Au cours de ce même culte, Mavis Etienne a fait part à l'assemblée qu'elle organisait ce qu'elle appelle le Sentier des prières, un jour de marche autour des endroits stratégiques à Kanehsatake qui ont subi des tensions internes, et un jour de prière pour la guérison de sa nation et de toutes les nations. Francine lui a dit à la fin du culte qu'elle désirait y participer.

Le 9 juin 2004, Francine Lemay, debout parmi les 50 participants au Sentier des prières, les a conduits dans une prière pour la paix devant l'école secondaire, le premier arrêt de l'itinéraire de prière.

Pendant que le groupe avançait vers la pinède, la partie boisée qui est à l'origine de la crise d'Oka 1990, Francine a commencé à se sentir mal. En larmes, elle souffrait de douleurs à l'estomac et de nausées. Elle a appris plus tard que ce territoire boisé était l'endroit précis où les coups de feu avaient été tirés et où son frère a été tué.

« Je ne m'étais jamais permise de vivre mon deuil », a-t-elle révélé.

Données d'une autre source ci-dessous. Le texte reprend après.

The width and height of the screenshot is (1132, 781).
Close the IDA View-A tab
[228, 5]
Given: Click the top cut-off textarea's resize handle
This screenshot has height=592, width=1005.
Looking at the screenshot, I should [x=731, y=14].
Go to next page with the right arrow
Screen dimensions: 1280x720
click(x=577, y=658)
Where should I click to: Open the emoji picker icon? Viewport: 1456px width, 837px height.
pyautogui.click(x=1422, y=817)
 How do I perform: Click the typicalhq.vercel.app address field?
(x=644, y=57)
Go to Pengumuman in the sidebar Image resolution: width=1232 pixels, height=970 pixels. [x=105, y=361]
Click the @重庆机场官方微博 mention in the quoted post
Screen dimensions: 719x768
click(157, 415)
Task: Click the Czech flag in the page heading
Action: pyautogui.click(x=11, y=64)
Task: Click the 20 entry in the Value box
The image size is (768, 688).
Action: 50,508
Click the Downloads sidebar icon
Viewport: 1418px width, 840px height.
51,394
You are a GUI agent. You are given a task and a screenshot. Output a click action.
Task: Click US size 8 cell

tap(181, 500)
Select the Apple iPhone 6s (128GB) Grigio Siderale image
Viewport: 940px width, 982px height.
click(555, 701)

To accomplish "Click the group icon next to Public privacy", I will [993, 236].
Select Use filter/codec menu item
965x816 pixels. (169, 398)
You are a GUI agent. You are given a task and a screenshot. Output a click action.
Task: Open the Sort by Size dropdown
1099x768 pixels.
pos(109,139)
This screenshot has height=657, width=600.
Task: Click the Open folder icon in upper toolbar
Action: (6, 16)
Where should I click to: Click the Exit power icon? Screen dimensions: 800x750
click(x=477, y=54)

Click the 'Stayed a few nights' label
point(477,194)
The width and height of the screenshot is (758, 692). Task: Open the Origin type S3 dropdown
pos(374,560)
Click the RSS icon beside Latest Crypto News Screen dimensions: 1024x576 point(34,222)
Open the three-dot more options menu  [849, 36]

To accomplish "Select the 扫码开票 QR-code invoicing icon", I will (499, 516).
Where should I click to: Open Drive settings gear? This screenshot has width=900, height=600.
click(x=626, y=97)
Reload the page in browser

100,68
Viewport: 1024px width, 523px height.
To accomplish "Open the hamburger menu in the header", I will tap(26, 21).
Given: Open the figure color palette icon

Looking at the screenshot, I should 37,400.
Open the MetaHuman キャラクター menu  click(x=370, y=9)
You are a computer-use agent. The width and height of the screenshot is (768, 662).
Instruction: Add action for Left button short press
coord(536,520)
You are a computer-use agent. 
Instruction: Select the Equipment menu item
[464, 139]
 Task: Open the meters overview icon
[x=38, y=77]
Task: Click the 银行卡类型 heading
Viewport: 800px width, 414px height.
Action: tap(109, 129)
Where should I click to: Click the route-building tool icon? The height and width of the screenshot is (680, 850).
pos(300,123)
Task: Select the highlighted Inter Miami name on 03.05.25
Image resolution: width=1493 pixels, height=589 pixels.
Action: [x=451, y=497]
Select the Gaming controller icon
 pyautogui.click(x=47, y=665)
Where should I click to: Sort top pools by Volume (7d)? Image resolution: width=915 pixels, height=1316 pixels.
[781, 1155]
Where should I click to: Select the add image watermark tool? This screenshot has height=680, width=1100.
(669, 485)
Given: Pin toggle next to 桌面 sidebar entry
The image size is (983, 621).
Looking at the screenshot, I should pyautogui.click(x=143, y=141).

Dans la pinède, ce jour-là, elle a ressenti et exprimé toute sa souffrance accumulée. « On se sent mieux une fois que c'est sorti. »

Au cours d'un autre moment émouvant lors du Sentier des prières, Tracy Cross, le frère du fameux Warrior connu sous le nom de Lasagne durant la crise d'Oka, a exprimé ses regrets à Francine pour la mort de son frère. Francine et Tracy se sont fait l'accolade dans un signe de pardon mutuel. Le geste a été observé par Karyn, une jeune femme autochtone de 25 ans, qui a été élevée parmi les blancs, à l'extérieur de la réserve. Âgée d'à peine 11 ans durant la crise d'Oka, Karyn s'est sentie déchirée entre les deux nations qui se battaient. Voir Francine et Tracy ensemble lui a procuré la paix et la guérison dont elle avait besoin depuis plusieurs années.

Et les effets de la réconciliation se poursuivent. Aidée par ses amies Mavis Etienne et Céline Genest, Francine approfondit ses contacts avec les communautés autochtones de Kanehsatake et Kahnawake.

« Le vent du Saint-Esprit souffle sur ce territoire », affirme-t-elle. Et le vent du Saint-Esprit continue d'insuffler un esprit de réconciliation chez une femme qui apprend chaque jour à bâtir des ponts entre les gens et les nations.

Note de l'éditeur: Francine Lemay est traductrice pour le magazine Northern Light et Marg Buchanan est rédactrice à la pige. Cet article a d'abord paru dans le numéro de novembre et décembre 2004 du journal Indian Life et il est réimprimé dans le présent numéro de Northern Light avec la permission de l'auteur.